* _Written task 1_
In the listing, swap "Casino" for "Gaming" in the part that opens with the line containing "MLS (551, 86)" and closes with the line containing "Live Casino (481, 27)". Give back only those lines, with everything else left unchanged.

* _Page_

Judge of the Georgia Court of Appeals
- In office August 1, 2018 – August 24, 2019
- Appointed by: Nathan Deal
- Preceded by: Gary B. Andrews
- Succeeded by: Trea Pipkin

Personal details
- Born: November 16, 1961
- Died: August 24, 2019 (aged 57) Albany, Georgia, U.S.
- Spouse: Dee
- Children: 3
- Education: University of Georgia (AB, JD)

= Stephen S. Goss =

American judge (1961–2019)

Stephen S. Goss (November 16, 1961 – August 24, 2019) was an American jurist who served as judge of the Georgia Court of Appeals.

==Education==

Goss received his Bachelor of Arts from the University of Georgia and his Juris Doctor from the University of Georgia School of Law.

==Legal career==

Goss was a partner in the Albany law firms of Watson, Spence, Lowe and Chambless, LLP and Cannon, Meyer von Bremen and Goss, LLP. He also previously served as the solicitor for the Dougherty Circuit Juvenile Court.

* _Written task 2_
Please say whether each statement agrees with the biography of Stephen S. Goss, answering yes or no and quoting the deciding words: (a) Nathan Deal appointed him to the Georgia Court of Appeals. (b) He earned his Juris Doctor from Emory University. (c) He served as solicitor for the Dougherty Circuit Juvenile Court.

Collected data
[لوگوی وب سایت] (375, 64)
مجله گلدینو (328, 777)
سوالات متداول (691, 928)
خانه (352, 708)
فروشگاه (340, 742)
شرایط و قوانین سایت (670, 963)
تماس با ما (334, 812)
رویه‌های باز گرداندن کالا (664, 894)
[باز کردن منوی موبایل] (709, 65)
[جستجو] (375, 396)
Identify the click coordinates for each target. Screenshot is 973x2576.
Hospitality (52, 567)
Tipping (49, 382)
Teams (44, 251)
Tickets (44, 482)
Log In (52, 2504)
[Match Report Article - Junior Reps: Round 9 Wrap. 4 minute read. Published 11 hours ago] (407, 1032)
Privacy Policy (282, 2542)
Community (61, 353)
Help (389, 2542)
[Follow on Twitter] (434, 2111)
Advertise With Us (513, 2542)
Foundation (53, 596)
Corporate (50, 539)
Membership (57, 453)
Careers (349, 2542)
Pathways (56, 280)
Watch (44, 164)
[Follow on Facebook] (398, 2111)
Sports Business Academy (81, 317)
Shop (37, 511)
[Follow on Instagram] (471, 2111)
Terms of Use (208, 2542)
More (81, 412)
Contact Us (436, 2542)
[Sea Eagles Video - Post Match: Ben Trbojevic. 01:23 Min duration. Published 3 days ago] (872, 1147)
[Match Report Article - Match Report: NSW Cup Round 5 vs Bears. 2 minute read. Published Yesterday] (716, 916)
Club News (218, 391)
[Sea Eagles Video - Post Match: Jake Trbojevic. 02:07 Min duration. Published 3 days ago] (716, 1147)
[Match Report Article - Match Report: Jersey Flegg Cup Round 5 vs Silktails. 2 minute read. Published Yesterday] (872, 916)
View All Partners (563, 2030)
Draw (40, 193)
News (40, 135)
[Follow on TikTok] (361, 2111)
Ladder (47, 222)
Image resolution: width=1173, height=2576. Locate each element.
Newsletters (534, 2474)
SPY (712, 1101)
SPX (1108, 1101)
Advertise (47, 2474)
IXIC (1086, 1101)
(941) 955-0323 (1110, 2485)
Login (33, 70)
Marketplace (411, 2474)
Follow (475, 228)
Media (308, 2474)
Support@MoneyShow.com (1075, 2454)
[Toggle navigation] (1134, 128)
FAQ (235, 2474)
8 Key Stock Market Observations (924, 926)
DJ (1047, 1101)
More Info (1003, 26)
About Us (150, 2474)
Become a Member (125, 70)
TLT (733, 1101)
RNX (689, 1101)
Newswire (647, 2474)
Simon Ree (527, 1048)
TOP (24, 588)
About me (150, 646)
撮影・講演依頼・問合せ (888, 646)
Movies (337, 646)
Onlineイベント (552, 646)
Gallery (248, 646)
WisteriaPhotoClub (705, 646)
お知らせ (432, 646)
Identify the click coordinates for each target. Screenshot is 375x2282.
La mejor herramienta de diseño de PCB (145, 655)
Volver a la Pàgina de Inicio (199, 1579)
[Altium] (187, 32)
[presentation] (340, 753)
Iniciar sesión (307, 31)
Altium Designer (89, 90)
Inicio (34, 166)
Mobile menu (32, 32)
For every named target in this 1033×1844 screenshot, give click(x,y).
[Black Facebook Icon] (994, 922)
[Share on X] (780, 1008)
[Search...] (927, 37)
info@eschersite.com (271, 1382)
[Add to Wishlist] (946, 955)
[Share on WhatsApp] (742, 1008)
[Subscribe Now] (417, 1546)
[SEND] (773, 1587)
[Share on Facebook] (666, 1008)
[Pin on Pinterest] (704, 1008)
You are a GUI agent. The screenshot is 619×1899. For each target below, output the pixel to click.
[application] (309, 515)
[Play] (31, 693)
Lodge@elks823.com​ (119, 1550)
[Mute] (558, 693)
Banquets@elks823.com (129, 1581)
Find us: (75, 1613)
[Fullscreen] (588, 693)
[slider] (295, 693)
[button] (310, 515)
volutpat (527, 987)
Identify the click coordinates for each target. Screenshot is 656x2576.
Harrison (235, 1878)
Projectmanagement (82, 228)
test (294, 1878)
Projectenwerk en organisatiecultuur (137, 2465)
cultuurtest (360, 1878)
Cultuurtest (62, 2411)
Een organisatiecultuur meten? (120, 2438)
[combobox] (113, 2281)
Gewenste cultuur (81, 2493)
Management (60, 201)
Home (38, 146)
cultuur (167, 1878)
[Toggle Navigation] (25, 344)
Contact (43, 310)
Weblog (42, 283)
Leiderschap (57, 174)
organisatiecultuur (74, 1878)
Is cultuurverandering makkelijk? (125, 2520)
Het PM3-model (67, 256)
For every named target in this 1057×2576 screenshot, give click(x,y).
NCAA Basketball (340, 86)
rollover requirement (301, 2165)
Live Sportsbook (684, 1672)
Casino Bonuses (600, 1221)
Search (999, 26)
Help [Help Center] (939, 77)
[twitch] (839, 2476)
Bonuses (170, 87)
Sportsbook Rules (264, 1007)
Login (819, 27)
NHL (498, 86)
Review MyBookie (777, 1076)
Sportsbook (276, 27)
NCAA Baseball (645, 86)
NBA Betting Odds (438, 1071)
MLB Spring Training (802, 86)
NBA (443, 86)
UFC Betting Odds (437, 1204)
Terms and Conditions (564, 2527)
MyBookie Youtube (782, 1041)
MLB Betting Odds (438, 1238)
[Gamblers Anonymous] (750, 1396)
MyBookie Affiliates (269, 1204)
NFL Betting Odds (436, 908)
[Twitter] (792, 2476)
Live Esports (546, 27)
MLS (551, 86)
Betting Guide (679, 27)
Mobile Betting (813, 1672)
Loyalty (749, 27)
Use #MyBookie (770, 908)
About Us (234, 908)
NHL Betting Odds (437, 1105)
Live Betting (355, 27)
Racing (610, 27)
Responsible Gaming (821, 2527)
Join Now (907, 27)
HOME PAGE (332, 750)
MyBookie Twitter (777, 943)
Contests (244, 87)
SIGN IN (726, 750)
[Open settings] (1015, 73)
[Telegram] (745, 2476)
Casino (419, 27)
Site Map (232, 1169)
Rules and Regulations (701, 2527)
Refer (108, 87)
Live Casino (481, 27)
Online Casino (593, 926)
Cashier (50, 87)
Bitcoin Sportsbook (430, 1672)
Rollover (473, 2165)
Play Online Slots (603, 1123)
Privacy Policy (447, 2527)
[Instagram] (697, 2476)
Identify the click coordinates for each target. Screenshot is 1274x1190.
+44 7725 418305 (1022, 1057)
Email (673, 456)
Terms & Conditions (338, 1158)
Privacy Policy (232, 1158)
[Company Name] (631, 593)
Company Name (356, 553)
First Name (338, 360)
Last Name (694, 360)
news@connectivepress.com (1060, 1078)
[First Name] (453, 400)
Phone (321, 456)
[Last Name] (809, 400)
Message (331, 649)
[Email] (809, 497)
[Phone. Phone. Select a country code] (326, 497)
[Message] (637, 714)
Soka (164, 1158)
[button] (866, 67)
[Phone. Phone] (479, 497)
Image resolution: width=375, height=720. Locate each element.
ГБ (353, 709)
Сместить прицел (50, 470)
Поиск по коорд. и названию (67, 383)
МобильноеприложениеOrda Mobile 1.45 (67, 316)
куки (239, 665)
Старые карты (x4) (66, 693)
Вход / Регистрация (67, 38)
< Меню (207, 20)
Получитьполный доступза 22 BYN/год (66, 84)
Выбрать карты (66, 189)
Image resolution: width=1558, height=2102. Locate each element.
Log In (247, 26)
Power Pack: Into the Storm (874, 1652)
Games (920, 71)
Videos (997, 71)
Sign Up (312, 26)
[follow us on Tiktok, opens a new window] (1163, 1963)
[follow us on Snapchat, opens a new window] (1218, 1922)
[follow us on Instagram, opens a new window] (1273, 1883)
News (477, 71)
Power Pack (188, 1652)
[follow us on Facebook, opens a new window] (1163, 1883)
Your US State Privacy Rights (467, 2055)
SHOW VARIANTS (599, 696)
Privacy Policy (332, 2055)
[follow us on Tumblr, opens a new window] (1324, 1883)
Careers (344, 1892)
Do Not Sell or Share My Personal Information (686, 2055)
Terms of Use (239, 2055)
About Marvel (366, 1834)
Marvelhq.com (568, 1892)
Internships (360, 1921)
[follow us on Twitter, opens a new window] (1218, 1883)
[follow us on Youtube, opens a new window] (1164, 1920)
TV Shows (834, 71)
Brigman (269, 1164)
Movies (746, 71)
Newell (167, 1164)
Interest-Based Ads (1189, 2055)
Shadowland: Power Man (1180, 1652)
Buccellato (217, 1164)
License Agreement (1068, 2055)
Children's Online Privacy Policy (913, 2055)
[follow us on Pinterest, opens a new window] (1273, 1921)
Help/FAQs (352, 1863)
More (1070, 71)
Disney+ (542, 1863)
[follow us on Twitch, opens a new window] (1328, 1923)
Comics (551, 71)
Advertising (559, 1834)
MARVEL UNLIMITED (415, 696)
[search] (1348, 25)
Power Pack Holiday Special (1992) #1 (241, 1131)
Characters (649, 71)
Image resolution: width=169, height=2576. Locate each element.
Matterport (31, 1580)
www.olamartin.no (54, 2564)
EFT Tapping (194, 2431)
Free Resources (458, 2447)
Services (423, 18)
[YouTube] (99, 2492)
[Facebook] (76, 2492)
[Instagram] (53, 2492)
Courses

* _Finished answer 1_
MLS (551, 86)
Betting Guide (679, 27)
Mobile Betting (813, 1672)
Loyalty (749, 27)
Use #MyBookie (770, 908)
About Us (234, 908)
NHL Betting Odds (437, 1105)
Live Betting (355, 27)
Racing (610, 27)
Responsible Gaming (821, 2527)
Join Now (907, 27)
HOME PAGE (332, 750)
MyBookie Twitter (777, 943)
Contests (244, 87)
SIGN IN (726, 750)
[Open settings] (1015, 73)
[Telegram] (745, 2476)
Gaming (419, 27)
Site Map (232, 1169)
Rules and Regulations (701, 2527)
Refer (108, 87)
Live Gaming (481, 27)

* _Finished answer 2_
(a) Yes: "Appointed by: Nathan Deal"
(b) No: "his Juris Doctor from the University of Georgia School of Law"
(c) Yes: "He also previously served as the solicitor for the Dougherty Circuit Juvenile Court."